В соответствии с политической теологией Московского государства, благополучие его обитателей зависело от того, насколько они смогут распознать волю Бога и осуществить предписанное им правосудие. Любое отклонение от этой воли требовало убедительного объяснения, которое находили в колдовстве. Найденное под подушкой орлиное перо или заклинание, гласившее: «Мне де только дойти до суди и где виноват буду и я де и прав буду», угрожало не только повлиять на тот или иной приговор, но и скомпрометировать священное поле царского правосудия[514]
. Если у обвиняемого находили улику (листок с заговором, талисман, защищающий от пытки и гарантирующий благоприятный исход дела), это укрепляло ощущение того, что исполнению священного долга государя – судить по справедливости – активно препятствуют магическими средствами. При наличии очевидных признаков сверхъестественного вмешательства в Божье правосудие колдовство становилось одним из самых тяжких преступлений.Какой бы страшной ни казалась угроза колдовства, главным в ней было покушение на межличностное, иерархически обусловленное взаимодействие, характеризовавшее русскую магию в целом. В худшем из воображаемых исходов волшебство могло сбить с пути истинного и самого царя, но эсхатологические риски столь мрачного развития событий почти не рассматривались – акцент делался на земных последствиях действий правителя, окруженного дурными советниками [Rowland 1979]. Если в «дьявольских» сценариях, имевших хождение в католической и протестантской Европе, злоупотребления конкретного лица могли встраиваться в более широкую картину заговора, борьбы добра со злом, то в Московском государстве даже ужасающая перспектива уклонения ко злу божественной царской власти быстро сводилась к беспокойству по поводу справедливости конкретного акта правосудия.
Как заговоренная соль, рассыпаемая на перекрестке дорог, сама магия оказывала свое воздействие в точках взаимодействия между людьми, зажатыми внутри иерархической системы. Она функционировала в пограничных областях, укрепляя и подрывая этические ожидания, и теряла свою устрашающую силу в тех случаях, когда расшатывались этические договоренности. Там, где суд считался продажным, вступало в действие волшебство. Там, где между хозяевами и крепостными происходили столкновения из-за разницы в понимании пределов допустимого подчинения и сопротивления, возникали подозрения в использовании волшебства – порой, вероятно, небезосновательные. Все участники этой этической драмы так или иначе были вовлечены в магические действия. Повсюду, где межчеловеческие отношения покоились на продажности, злом умысле, жестокости, алчности или желании, повсюду, где умеренность уступала место крайностям и угнетение выходило за обычные рамки, люди были склонны обращаться к магии, чтобы получить объяснение, исправить положение или свершить месть.
В своей вдохновенной и проницательной статье А. Л. Топорков замечает: «Заговор имеет… индивидуализированный характер.
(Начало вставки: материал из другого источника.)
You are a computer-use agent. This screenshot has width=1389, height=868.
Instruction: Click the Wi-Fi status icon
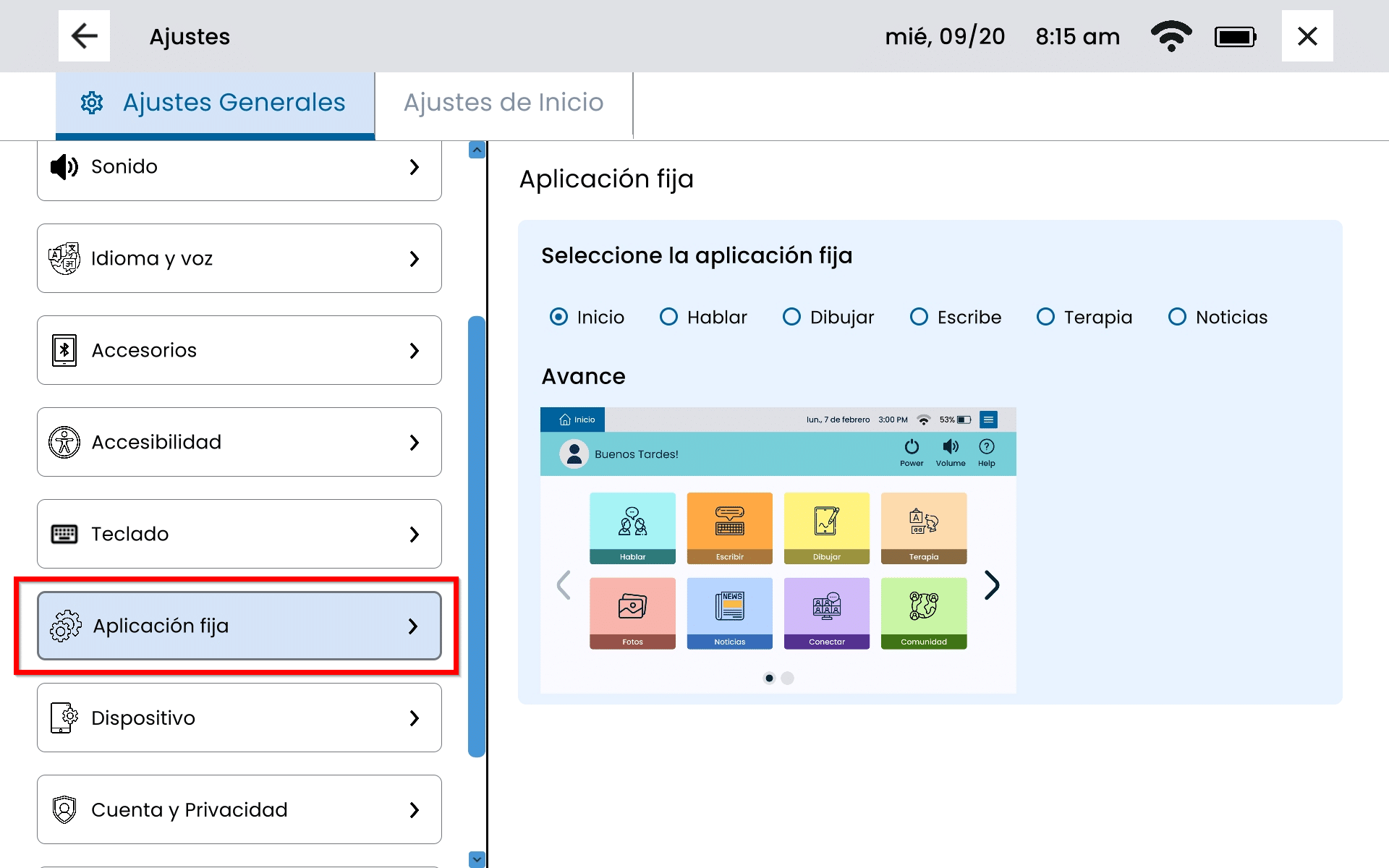[x=1171, y=36]
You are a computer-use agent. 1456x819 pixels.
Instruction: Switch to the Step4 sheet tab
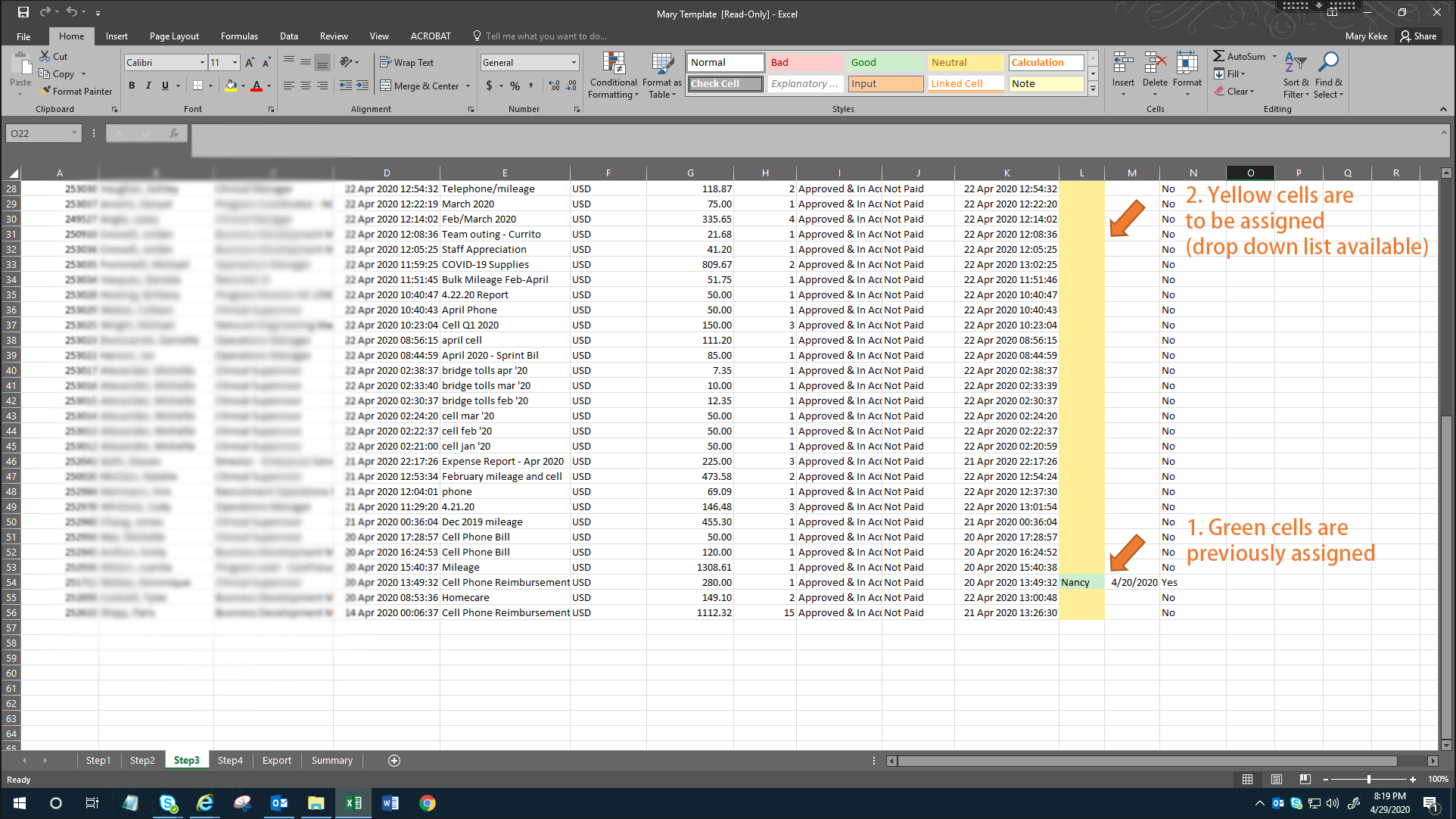(230, 760)
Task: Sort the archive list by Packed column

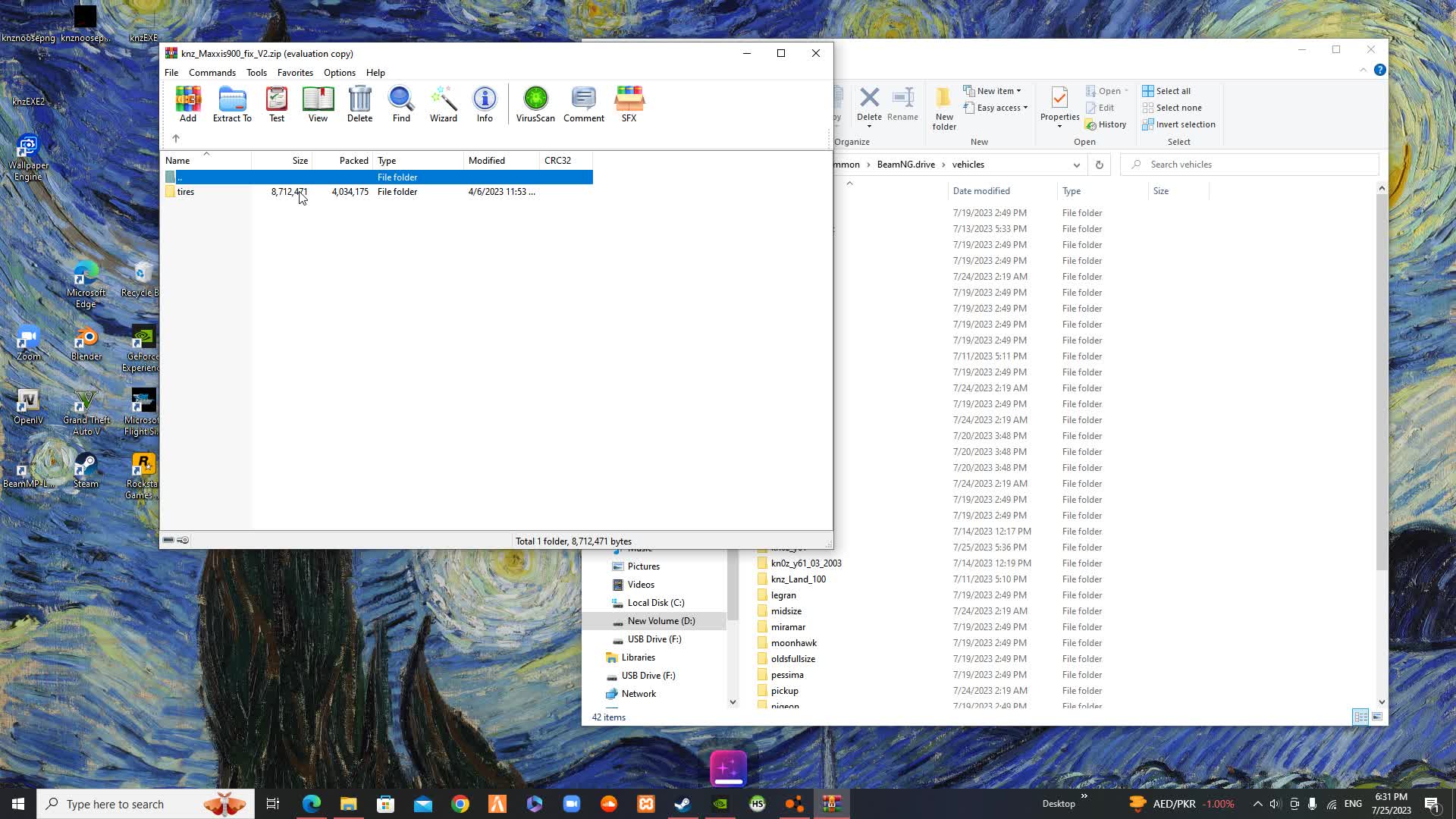Action: (x=353, y=161)
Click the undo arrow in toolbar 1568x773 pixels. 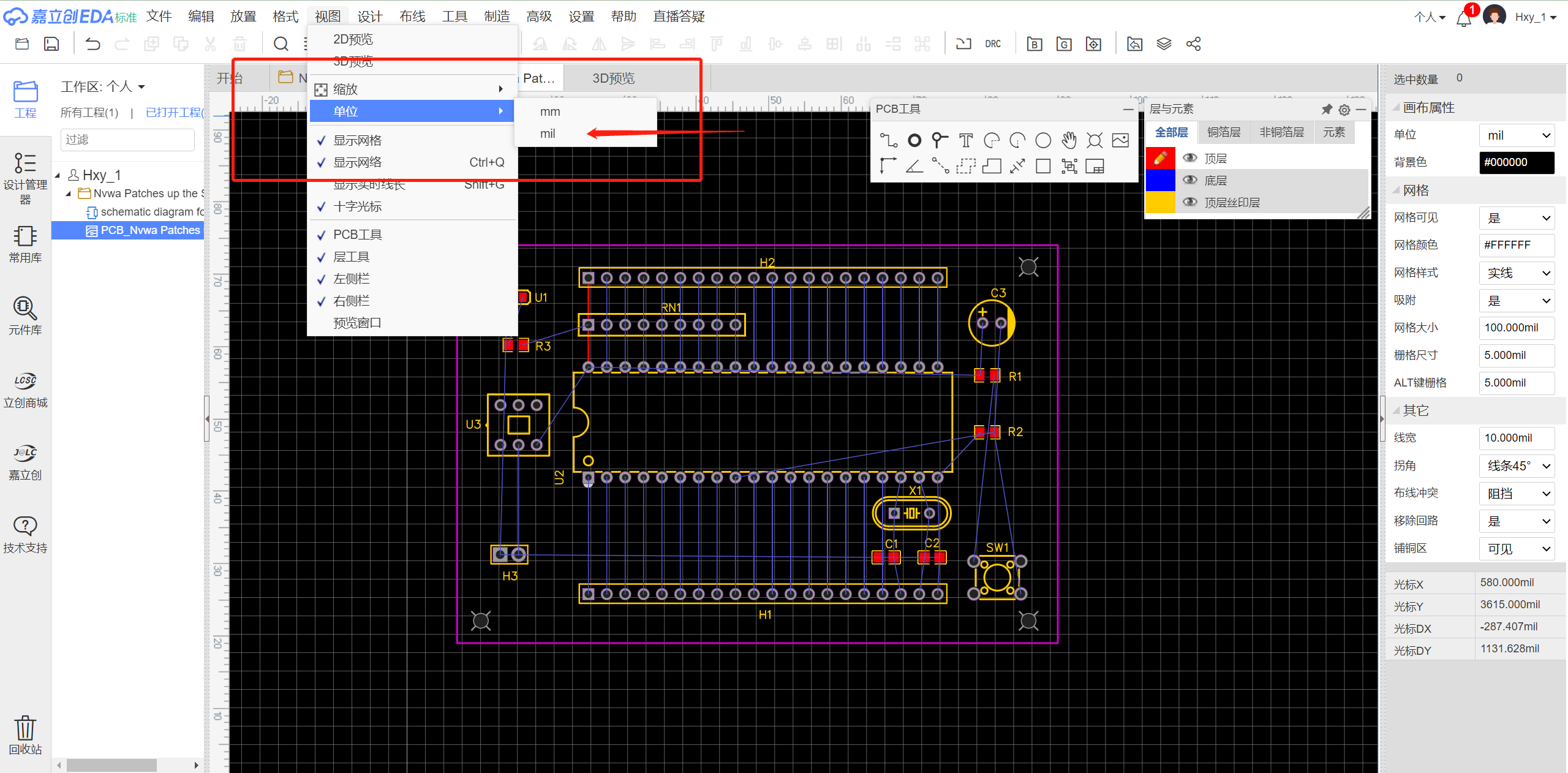pyautogui.click(x=92, y=44)
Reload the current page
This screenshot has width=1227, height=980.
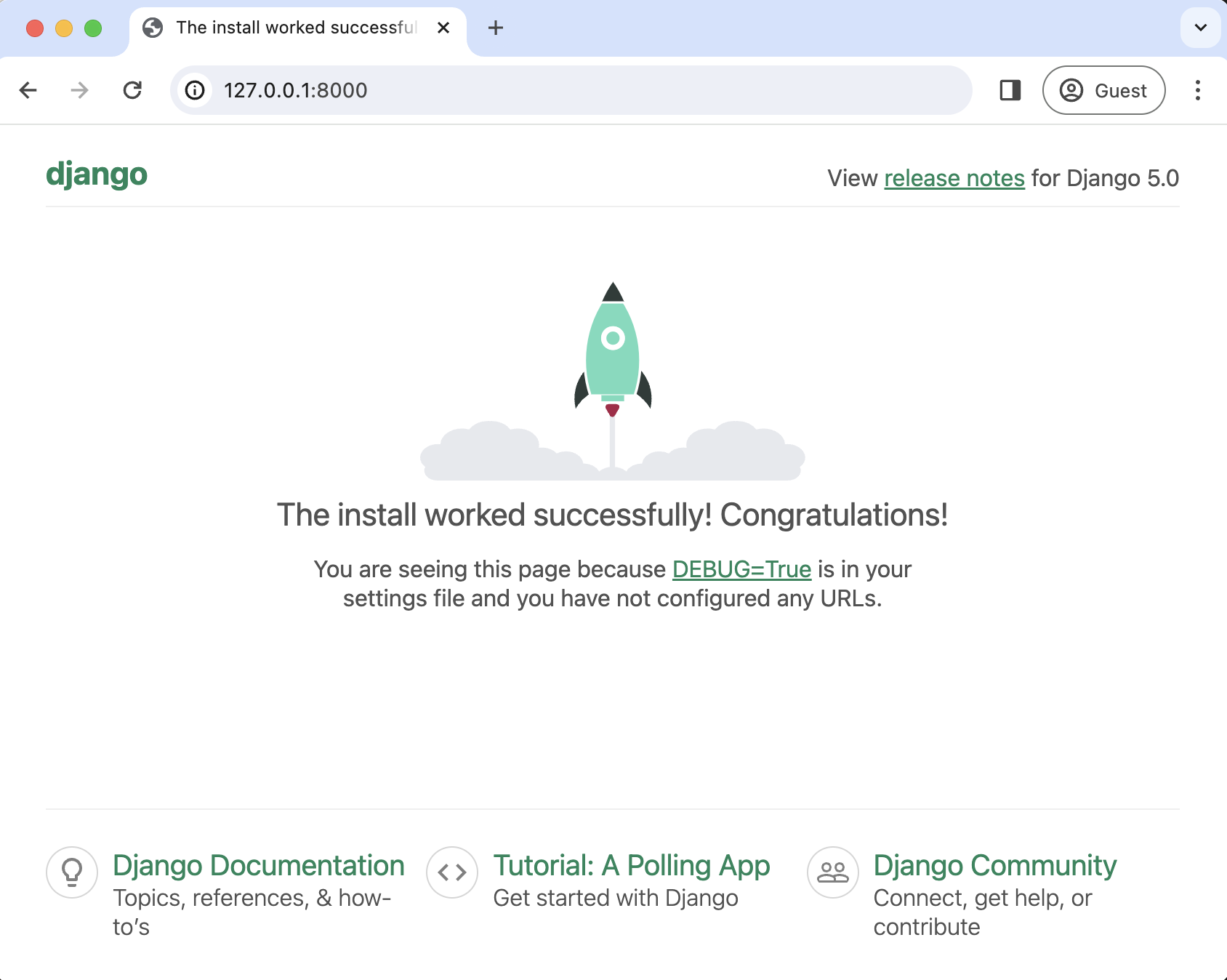coord(132,90)
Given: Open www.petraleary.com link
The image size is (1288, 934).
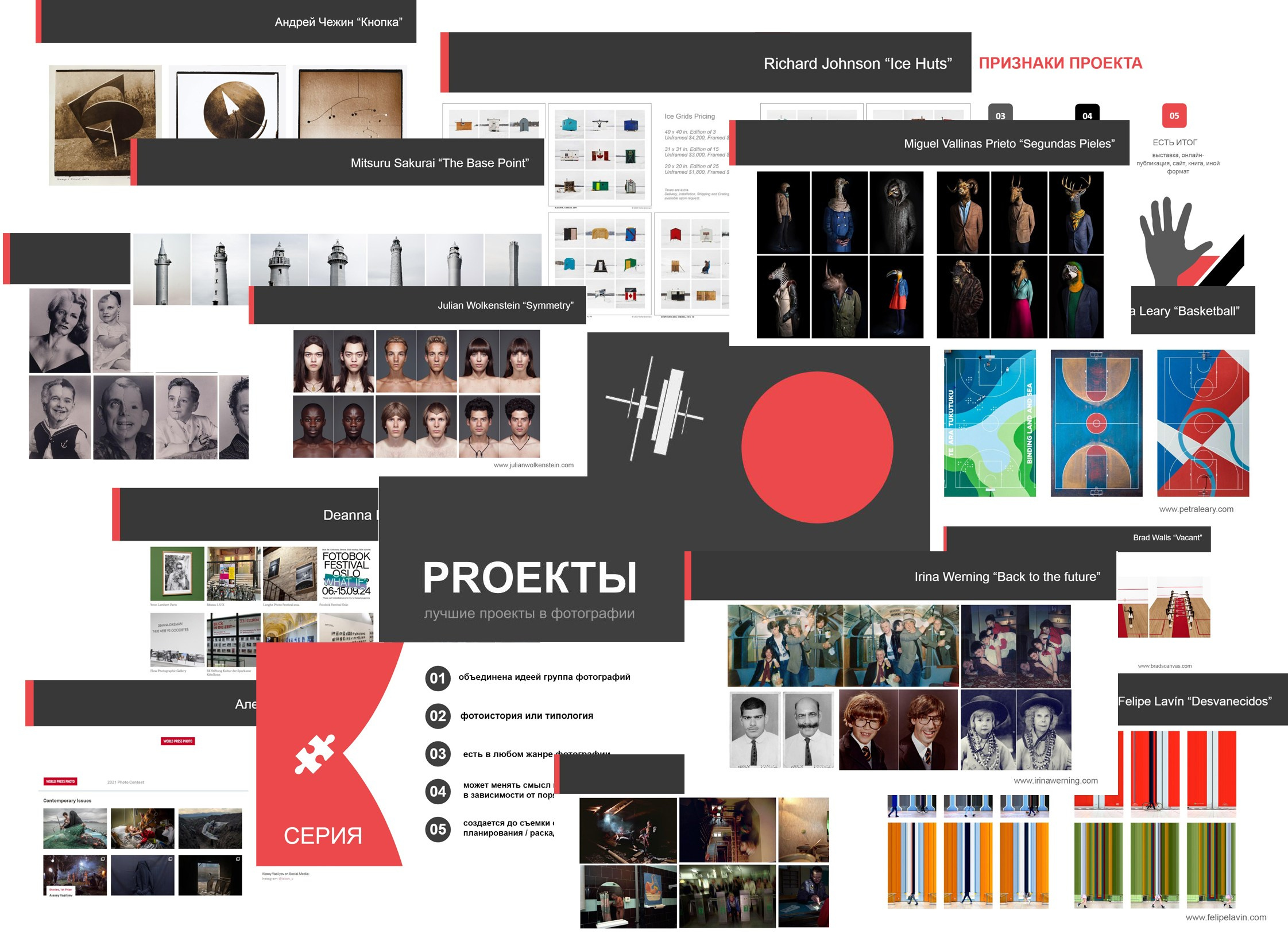Looking at the screenshot, I should pyautogui.click(x=1196, y=509).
Цель заговора – разрешить некую неурядицу в личном существовании человека…». Заговоры были направлены наудовлетворение сексуальных потребностей конкретного человека или достижение других эгоистических целей, когда движущими силами служили алчность, честолюбие, трусость, зависть, ненависть или жажда мести. Как предполагает Топорков, в заговорах и магических практиках можно обнаружить некоторые из самых ранних признаков индивидуализма – или свободы, – известных в русской культуре: у окружающих они вызывали резкое осуждение [Топорков 1998: 230–241][515]
. В этой книге я опираюсь на предположения Топоркова, но индивидуализм и свобода не находятся в центре моего внимания; я помещаю русскую магию, средство, к которому прибегали от отчаяния, в контекст коллективной моральной экономики, участники которой были связаны жесткими требованиями иерархии. Поскольку политический и экономический порядок покоился на отношениях покровительства, родства и личной зависимости, этика власти воплощалась в рамках этих отношений. Магические действия, явные и тайные, совершались в узловых точках иерархического порядка.